Wednesday, August 24, 2011

State of Wonder


This captivating novel by Ann Patchett defies categorization. She has passages as humorous as anything Jess Walter or T. Coraghessan Boyle have written, while her story of scientists finding wondrous drugs in the Amazon borders on science fiction.

It is first and foremost her writing that compels the reader. The narrative is consistently fresh, the descriptions novel and flashes of insight make her prose sparkling.

When the news of a colleague's death in the Amazon comes to Marina Singh via a short message in a blue Aerogram (they still exist!), she's amazed that Annick Swenson, the eccentric researcher who sent it, finds so little to say about a man who left behind a wife and three small boys. "For all that loss Dr. Swenson had managed to use just over half the sheet of paper, and in the half a sheet she used she had twice thought to mention the weather. The rest of it simply sat there, a great blue sea of emptiness. How much could have been said in those remaining inches, how much explained, was beyond scientific measure."

Marina makes the trip from wintry Minnesota to tropical Manaus and from there into the Amazonian rain forest to fill in that blank half page, and the reader follows her from the mundane and familiar to the exotic to the fantastical as she finally reaches the Lakashi tribe where women are able to have babies into their 70s. Marina's company, Vogel Pharmaceutical, is trying to find out how so they can patent it and sell it. That's what Dr. Swenson is researching and why Marina's lost colleague, Anders Eckman, is sent to find out what progress is being made.

Patchett peels back the layers of Marina's past, creating a complex and sympathetic character who is, one feels much of the time, unaccountably passive, a person bounced around by the things that happen to her rather than ever in any sense in control of them. In the end, you get the glimmering of an impression that there are certain values which steer her in one direction or another, that she is acquiescing in principle to the things that happen to her. She seems to me to be a weak character, thrown into the shadows when anyone else is with her -- the quirky, driven Dr. Swenson; the "bohemian" Bovenders; the ambivalent boss, Mr. Fox; Eckman's wife, Karen; Eckman himself in flashbacks; Milton, the driver and fixer in Manaus; even Easter, the deaf-mute boy from a neighboring tribe.

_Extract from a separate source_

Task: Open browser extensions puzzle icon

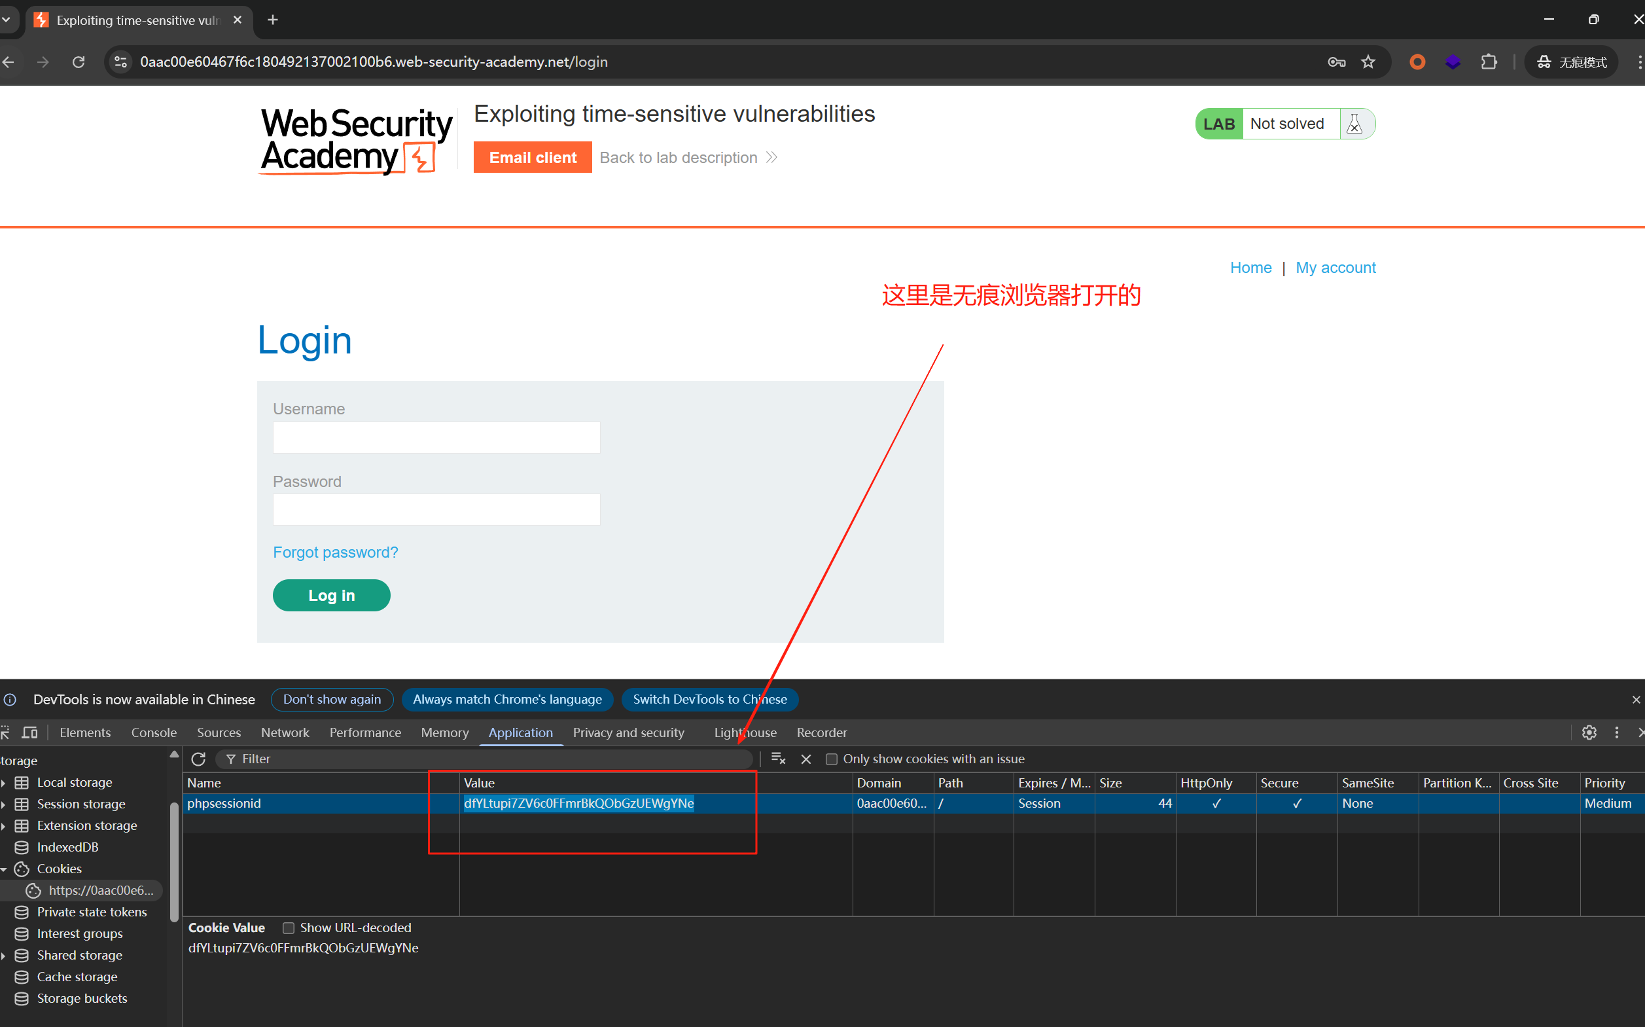Action: pyautogui.click(x=1488, y=62)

Are there other messages here -- about the role of women in society, about pharmaceutical research, about integrity? Yes, but they are quietly woven into the narrative and not hammered into the reader. And there is the vivid, humorous description of northern Brazil -- its heat, its insects, its wildlife.

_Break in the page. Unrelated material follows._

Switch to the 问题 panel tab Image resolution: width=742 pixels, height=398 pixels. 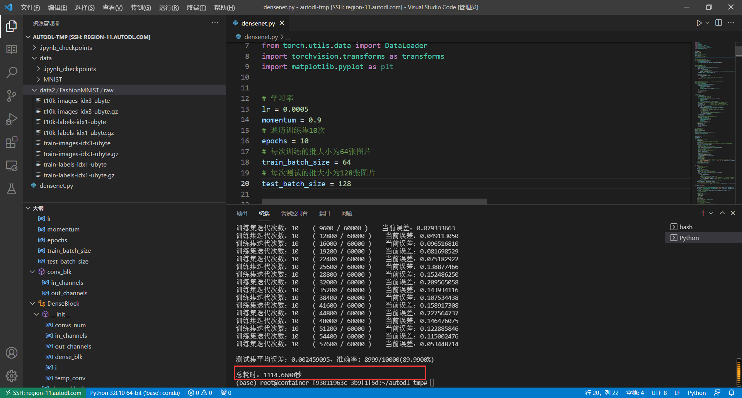347,213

Patchett toys with the reader when the Bovenders mention they have Werner Herzog's film Fitzcarraldo to watch and then go to the opera house that inspired the Klaus Kinski character to build a theater in the jungle.

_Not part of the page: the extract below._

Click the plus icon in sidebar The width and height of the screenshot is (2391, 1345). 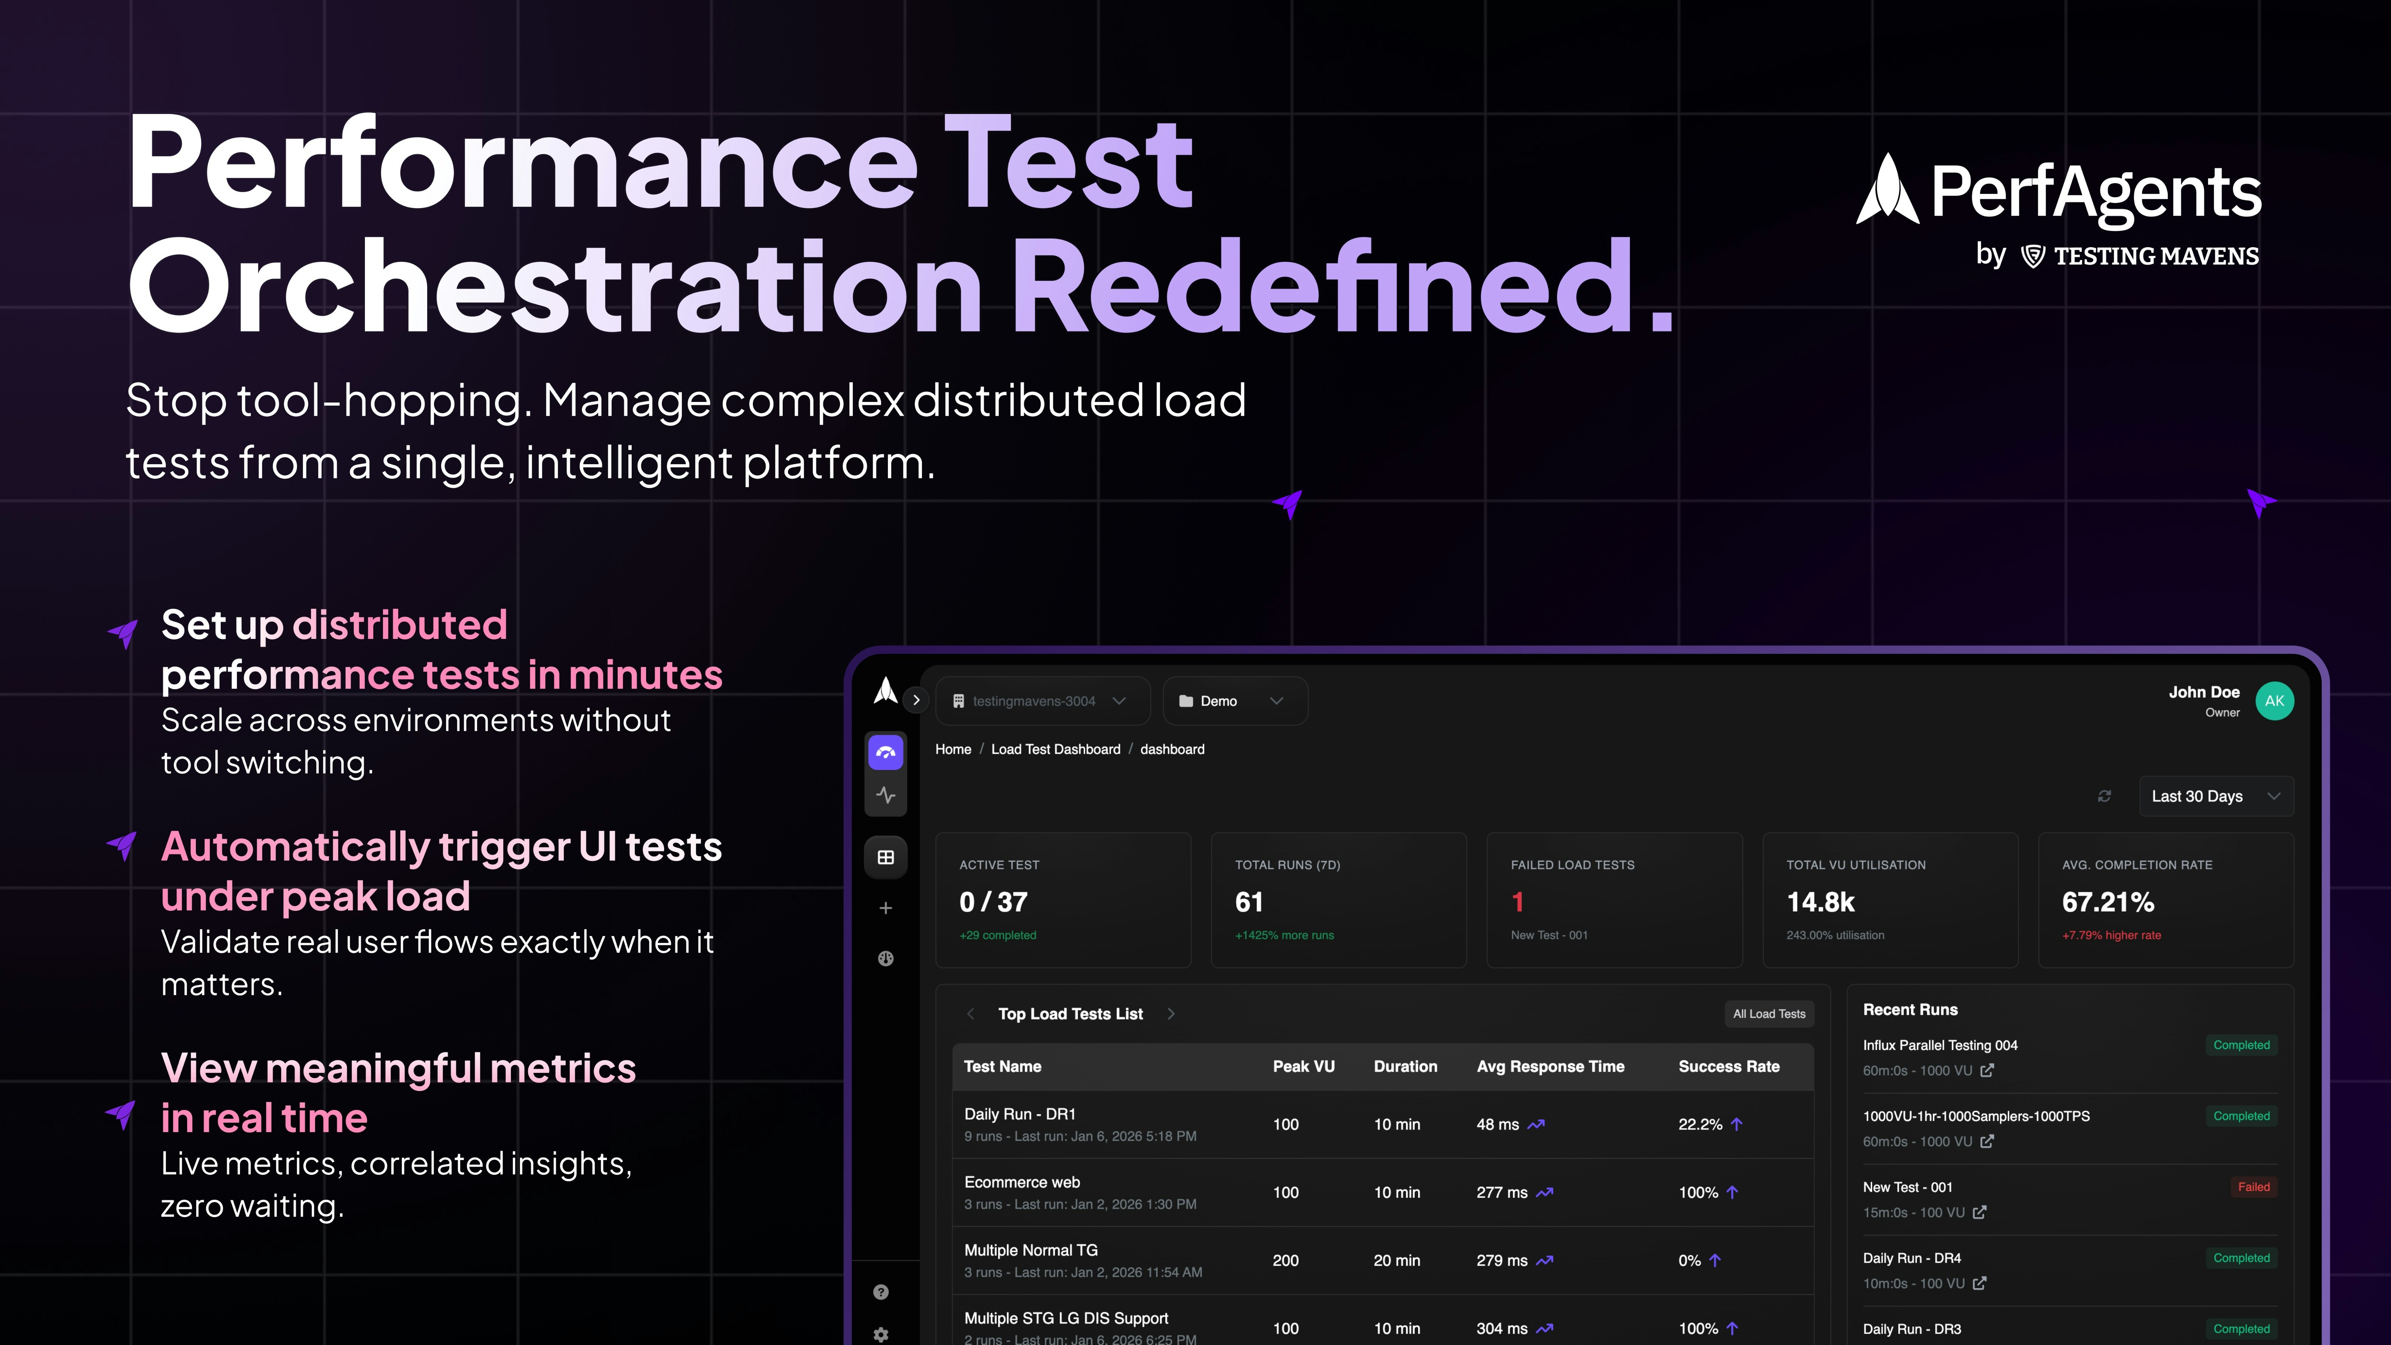click(x=885, y=908)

Patchett closes the dramatic circle without tying everything up in a neat bundle. It's not the type of book for a sequel but the reader can imagine a continuation of the story. We suspect that Marina has changed in a profound way but we don't follow her way in the world any further. She will presumably be less passive.

I never read Bel Canto but I'm a Patchett fan now and will go back to it.